Historical population
| Census | Pop. | Note | %± |
| 1880 | 50 |  | — |
| 1920 | 400 |  | — |
| 1930 | 411 |  | 2.8% |
| 1940 | 418 |  | 1.7% |
| 1950 | 433 |  | 3.6% |
| 1960 | 352 |  | −18.7% |
| 1970 | 464 |  | 31.8% |
| 1980 | 510 |  | 9.9% |
| 1990 | 528 |  | 3.5% |
| 2000 | 510 |  | −3.4% |
| 2010 | 464 |  | −9.0% |
| 2020 | 459 |  | −1.1% |
U.S. Decennial Census

===2010 census===
As of the census of 2010, there were 464 people, 166 households, and 114 families residing in the city. The population density was 1546.7 PD/sqmi. There were 189 housing units at an average density of 630.0 /sqmi. The racial makeup of the city was 95.3% White, 0.4% African American, 1.1% Native American, 1.5% Asian, 0.9% from other races, and 0.9% from two or more races. Hispanic or Latino of any race were 4.1% of the population.

There were 166 households, of which 33.7% had children under the age of 18 living with them, 48.2% were married couples living together, 15.1% had a female householder with no husband present, 5.4% had a male householder with no wife present, and 31.3% were non-families. 25.9% of all households were made up of individuals, and 10.2% had someone living alone who was 65 years of age or older. The average household size was 2.54 and the average family size was 2.97.

The median age in the city was 42.8 years. 23.1% of residents were under the age of 18; 7.1% were between the ages of 18 and 24; 22.2% were from 25 to 44; 24.4% were from 45 to 64; and 23.3% were 65 years of age or older. The gender makeup of the city was 48.1% male and 51.9% female.

===2000 census===
As of the census of 2000, there were 510 people, 172 households, and 129 families residing in the city. The population density was 1,812.5 PD/sqmi. There were 187 housing units at an average density of 664.6 /sqmi. The racial makeup of the city was 95.88% White, 1.76% Native American, 0.20% Asian, and 2.16% from two or more races. Hispanic or Latino of any race were 1.96% of the population.

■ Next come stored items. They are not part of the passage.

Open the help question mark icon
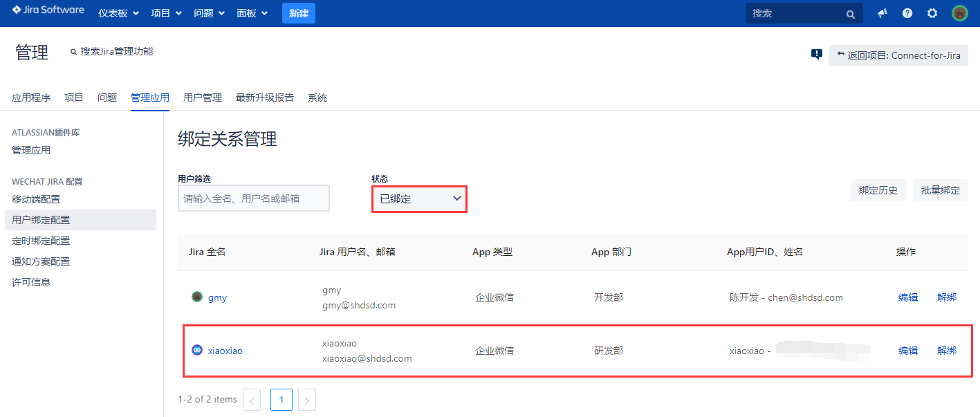The width and height of the screenshot is (980, 417). click(907, 13)
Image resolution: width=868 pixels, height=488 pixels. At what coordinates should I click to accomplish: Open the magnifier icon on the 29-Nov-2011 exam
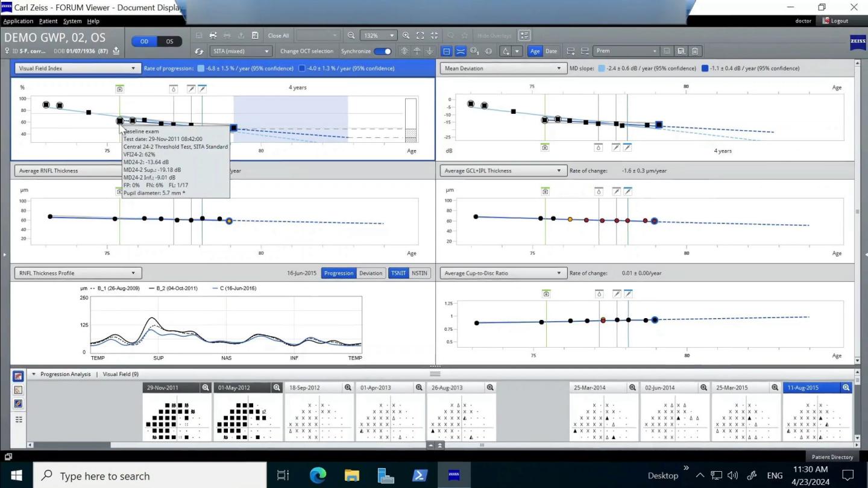(204, 387)
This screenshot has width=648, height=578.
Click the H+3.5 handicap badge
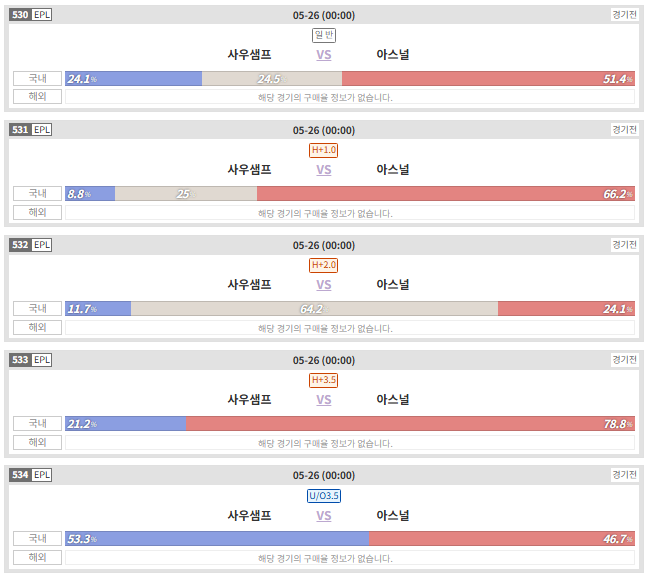[324, 380]
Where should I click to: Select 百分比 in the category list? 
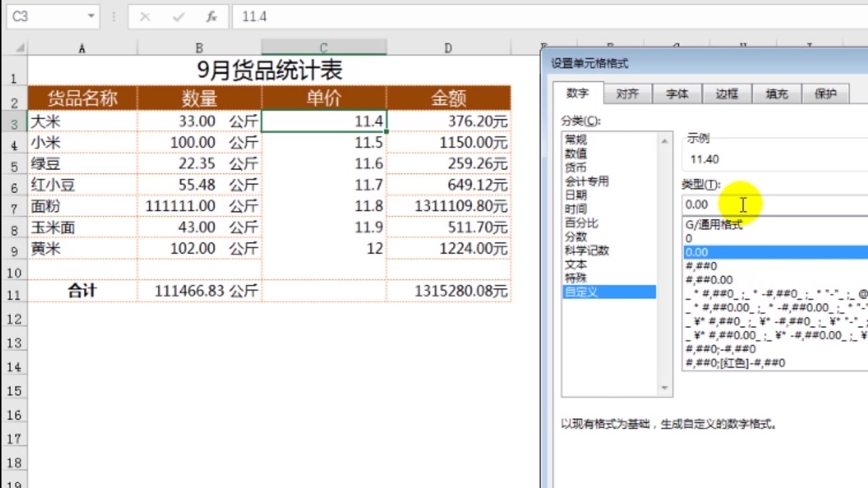click(x=575, y=222)
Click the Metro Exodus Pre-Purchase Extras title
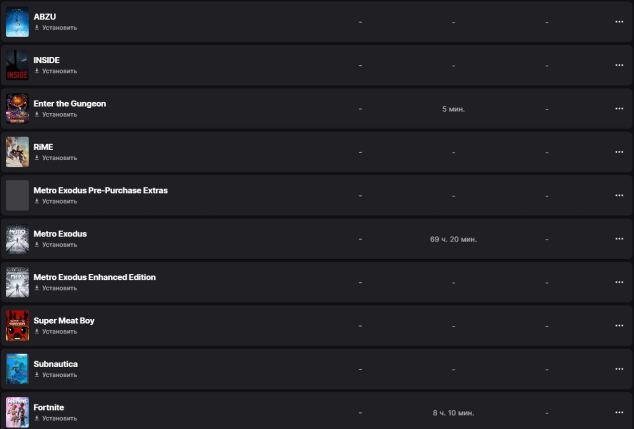Screen dimensions: 634x429 click(x=100, y=190)
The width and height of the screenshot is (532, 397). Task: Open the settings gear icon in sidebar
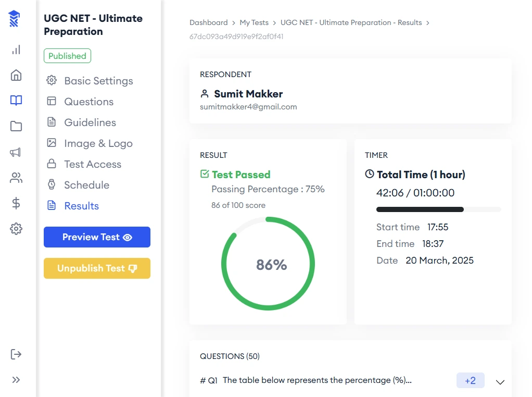pos(16,229)
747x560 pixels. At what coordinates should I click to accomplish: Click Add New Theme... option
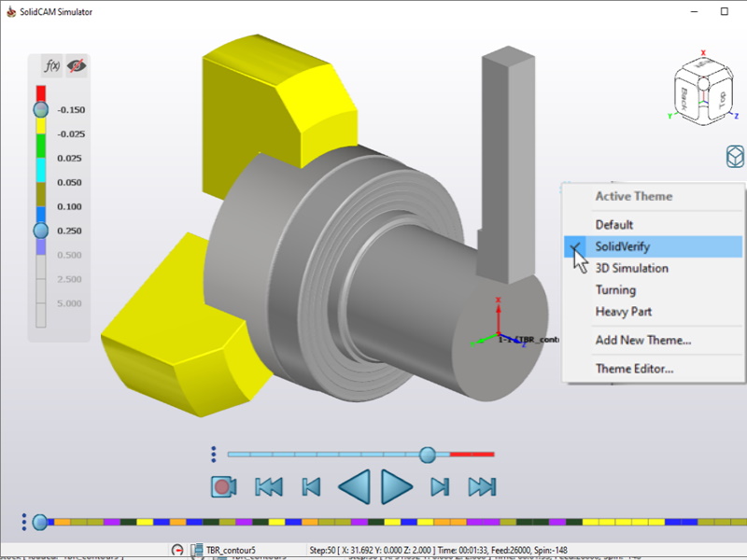click(x=642, y=341)
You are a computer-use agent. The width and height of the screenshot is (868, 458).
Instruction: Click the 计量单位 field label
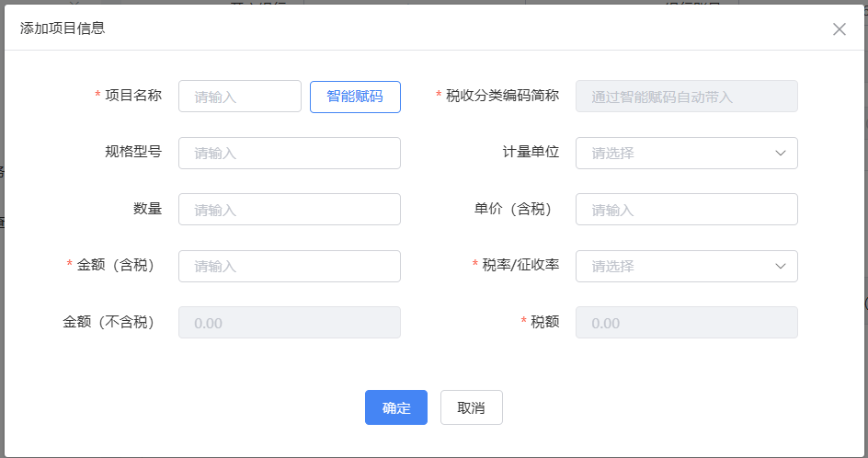(x=531, y=152)
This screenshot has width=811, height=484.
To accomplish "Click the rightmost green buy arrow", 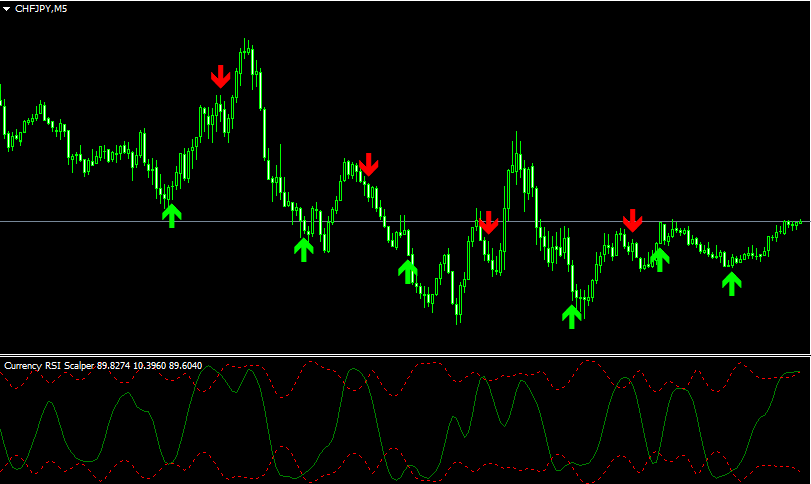I will (x=733, y=284).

There were 172 households, out of which 39.5% had children under the age of 18 living with them, 63.4% were married couples living together, 8.7% had a female householder with no husband present, and 25.0% were non-families. 22.1% of all households were made up of individuals, and 10.5% had someone living alone who was 65 years of age or older. The average household size was 2.74 and the average family size was 3.20.

In the city, the population was spread out, with 27.6% under the age of 18, 7.3% from 18 to 24, 30.0% from 25 to 44, 17.5% from 45 to 64, and 17.6% who were 65 years of age or older. The median age was 36 years. For every 100 females, there were 80.9 males. For every 100 females age 18 and over, there were 76.6 males.

The median income for a household in the city was $36,250, and the median income for a family was $39,531. Males had a median income of $28,500 versus $21,250 for females. The per capita income for the city was $14,730. About 5.5% of families and 6.9% of the population were below the poverty line, including 15.3% of those under age 18 and none of those age 65 or over.

==Education==
The community is served by Central Heights USD 288 public school district, also serving the communities of Lane, Princeton, and Rantoul. Their school mascot is the Central Heights Vikings.

Prior to school unification in 1965, the Richmond High School mascot was the Richmond Falcons.